Exercise description: Copy all of the material below word for word, leaving every line unchanged.

========

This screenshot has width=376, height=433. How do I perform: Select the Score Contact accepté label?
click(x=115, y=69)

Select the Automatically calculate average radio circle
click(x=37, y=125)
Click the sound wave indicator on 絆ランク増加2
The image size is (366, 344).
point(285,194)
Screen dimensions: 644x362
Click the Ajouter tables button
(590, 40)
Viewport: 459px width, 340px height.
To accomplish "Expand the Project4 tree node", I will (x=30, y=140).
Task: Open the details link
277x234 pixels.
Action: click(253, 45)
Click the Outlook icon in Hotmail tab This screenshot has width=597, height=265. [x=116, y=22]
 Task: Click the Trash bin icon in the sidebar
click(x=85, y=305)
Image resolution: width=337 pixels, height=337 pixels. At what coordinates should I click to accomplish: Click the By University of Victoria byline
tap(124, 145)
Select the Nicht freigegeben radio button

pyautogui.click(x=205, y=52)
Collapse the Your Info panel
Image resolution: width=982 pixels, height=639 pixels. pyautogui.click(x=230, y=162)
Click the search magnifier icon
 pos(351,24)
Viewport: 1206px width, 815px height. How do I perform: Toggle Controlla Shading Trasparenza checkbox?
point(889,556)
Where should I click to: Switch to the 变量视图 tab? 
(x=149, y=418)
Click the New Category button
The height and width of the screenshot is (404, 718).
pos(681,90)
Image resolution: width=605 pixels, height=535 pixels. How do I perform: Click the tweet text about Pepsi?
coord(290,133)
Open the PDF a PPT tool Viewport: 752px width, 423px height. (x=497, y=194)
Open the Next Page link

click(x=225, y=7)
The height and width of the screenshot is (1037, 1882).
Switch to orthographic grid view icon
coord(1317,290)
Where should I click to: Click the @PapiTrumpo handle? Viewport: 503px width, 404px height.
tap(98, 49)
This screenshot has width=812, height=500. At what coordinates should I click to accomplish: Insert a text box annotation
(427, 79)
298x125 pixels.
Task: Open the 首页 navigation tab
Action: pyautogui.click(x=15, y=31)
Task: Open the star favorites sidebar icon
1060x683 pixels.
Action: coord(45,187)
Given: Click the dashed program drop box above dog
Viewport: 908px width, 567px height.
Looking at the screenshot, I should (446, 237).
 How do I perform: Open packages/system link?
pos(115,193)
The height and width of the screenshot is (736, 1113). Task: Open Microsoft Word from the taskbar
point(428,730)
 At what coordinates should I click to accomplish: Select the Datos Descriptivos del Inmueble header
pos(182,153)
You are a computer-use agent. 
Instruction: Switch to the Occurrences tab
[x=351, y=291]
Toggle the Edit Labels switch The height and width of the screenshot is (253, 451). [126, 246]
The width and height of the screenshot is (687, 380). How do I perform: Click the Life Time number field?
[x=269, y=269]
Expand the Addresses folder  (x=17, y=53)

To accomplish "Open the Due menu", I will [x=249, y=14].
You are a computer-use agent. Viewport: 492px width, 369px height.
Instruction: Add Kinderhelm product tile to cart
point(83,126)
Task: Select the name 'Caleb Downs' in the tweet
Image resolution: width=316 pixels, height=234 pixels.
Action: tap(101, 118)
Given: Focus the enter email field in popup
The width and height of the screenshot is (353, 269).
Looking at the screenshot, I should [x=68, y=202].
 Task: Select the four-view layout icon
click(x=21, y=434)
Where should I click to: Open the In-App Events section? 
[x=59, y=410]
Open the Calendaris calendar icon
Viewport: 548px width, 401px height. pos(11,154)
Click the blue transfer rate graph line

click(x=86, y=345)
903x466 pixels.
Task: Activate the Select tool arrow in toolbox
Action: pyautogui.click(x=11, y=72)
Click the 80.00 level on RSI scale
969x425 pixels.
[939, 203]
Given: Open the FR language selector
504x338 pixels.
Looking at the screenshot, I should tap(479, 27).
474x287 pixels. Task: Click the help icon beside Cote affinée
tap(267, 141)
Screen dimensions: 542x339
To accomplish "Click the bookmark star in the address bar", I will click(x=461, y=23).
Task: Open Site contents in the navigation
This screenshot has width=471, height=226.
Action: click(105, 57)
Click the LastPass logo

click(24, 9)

========

Expected answer:
This screenshot has width=376, height=433. How do I perform: Select the Score Contact accepté label?
click(x=115, y=69)

Select the Automatically calculate average radio circle
click(x=37, y=125)
Click the sound wave indicator on 絆ランク増加2
The image size is (366, 344).
point(285,194)
Screen dimensions: 644x362
Click the Ajouter tables button
(590, 40)
Viewport: 459px width, 340px height.
To accomplish "Expand the Project4 tree node", I will (x=30, y=140).
Task: Open the details link
277x234 pixels.
Action: click(253, 45)
Click the Outlook icon in Hotmail tab This screenshot has width=597, height=265. [x=116, y=22]
 Task: Click the Trash bin icon in the sidebar
click(x=85, y=305)
Image resolution: width=337 pixels, height=337 pixels. At what coordinates should I click to accomplish: Click the By University of Victoria byline
tap(124, 145)
Select the Nicht freigegeben radio button

pyautogui.click(x=205, y=52)
Collapse the Your Info panel
Image resolution: width=982 pixels, height=639 pixels. pyautogui.click(x=230, y=162)
Click the search magnifier icon
 pos(351,24)
Viewport: 1206px width, 815px height. How do I perform: Toggle Controlla Shading Trasparenza checkbox?
point(889,556)
Where should I click to: Switch to the 变量视图 tab? 
(x=149, y=418)
Click the New Category button
The height and width of the screenshot is (404, 718).
pos(681,90)
Image resolution: width=605 pixels, height=535 pixels. How do I perform: Click the tweet text about Pepsi?
coord(290,133)
Open the PDF a PPT tool Viewport: 752px width, 423px height. (x=497, y=194)
Open the Next Page link

click(x=225, y=7)
The height and width of the screenshot is (1037, 1882).
Switch to orthographic grid view icon
coord(1317,290)
Where should I click to: Click the @PapiTrumpo handle? Viewport: 503px width, 404px height.
tap(98, 49)
This screenshot has width=812, height=500. At what coordinates should I click to accomplish: Insert a text box annotation
(427, 79)
298x125 pixels.
Task: Open the 首页 navigation tab
Action: pyautogui.click(x=15, y=31)
Task: Open the star favorites sidebar icon
1060x683 pixels.
Action: coord(45,187)
Given: Click the dashed program drop box above dog
Viewport: 908px width, 567px height.
Looking at the screenshot, I should (446, 237).
 How do I perform: Open packages/system link?
pos(115,193)
The height and width of the screenshot is (736, 1113). Task: Open Microsoft Word from the taskbar
point(428,730)
 At what coordinates should I click to accomplish: Select the Datos Descriptivos del Inmueble header
pos(182,153)
You are a computer-use agent. 
Instruction: Switch to the Occurrences tab
[x=351, y=291]
Toggle the Edit Labels switch The height and width of the screenshot is (253, 451). [126, 246]
The width and height of the screenshot is (687, 380). How do I perform: Click the Life Time number field?
[x=269, y=269]
Expand the Addresses folder  (x=17, y=53)

To accomplish "Open the Due menu", I will [x=249, y=14].
You are a computer-use agent. Viewport: 492px width, 369px height.
Instruction: Add Kinderhelm product tile to cart
point(83,126)
Task: Select the name 'Caleb Downs' in the tweet
Image resolution: width=316 pixels, height=234 pixels.
Action: tap(101, 118)
Given: Focus the enter email field in popup
The width and height of the screenshot is (353, 269).
Looking at the screenshot, I should [x=68, y=202].
 Task: Select the four-view layout icon
click(x=21, y=434)
Where should I click to: Open the In-App Events section? 
[x=59, y=410]
Open the Calendaris calendar icon
Viewport: 548px width, 401px height. pos(11,154)
Click the blue transfer rate graph line

click(x=86, y=345)
903x466 pixels.
Task: Activate the Select tool arrow in toolbox
Action: pyautogui.click(x=11, y=72)
Click the 80.00 level on RSI scale
969x425 pixels.
[939, 203]
Given: Open the FR language selector
504x338 pixels.
Looking at the screenshot, I should tap(479, 27).
474x287 pixels. Task: Click the help icon beside Cote affinée
tap(267, 141)
Screen dimensions: 542x339
To accomplish "Click the bookmark star in the address bar", I will click(x=461, y=23).
Task: Open Site contents in the navigation
This screenshot has width=471, height=226.
Action: click(105, 57)
Click the LastPass logo

click(24, 9)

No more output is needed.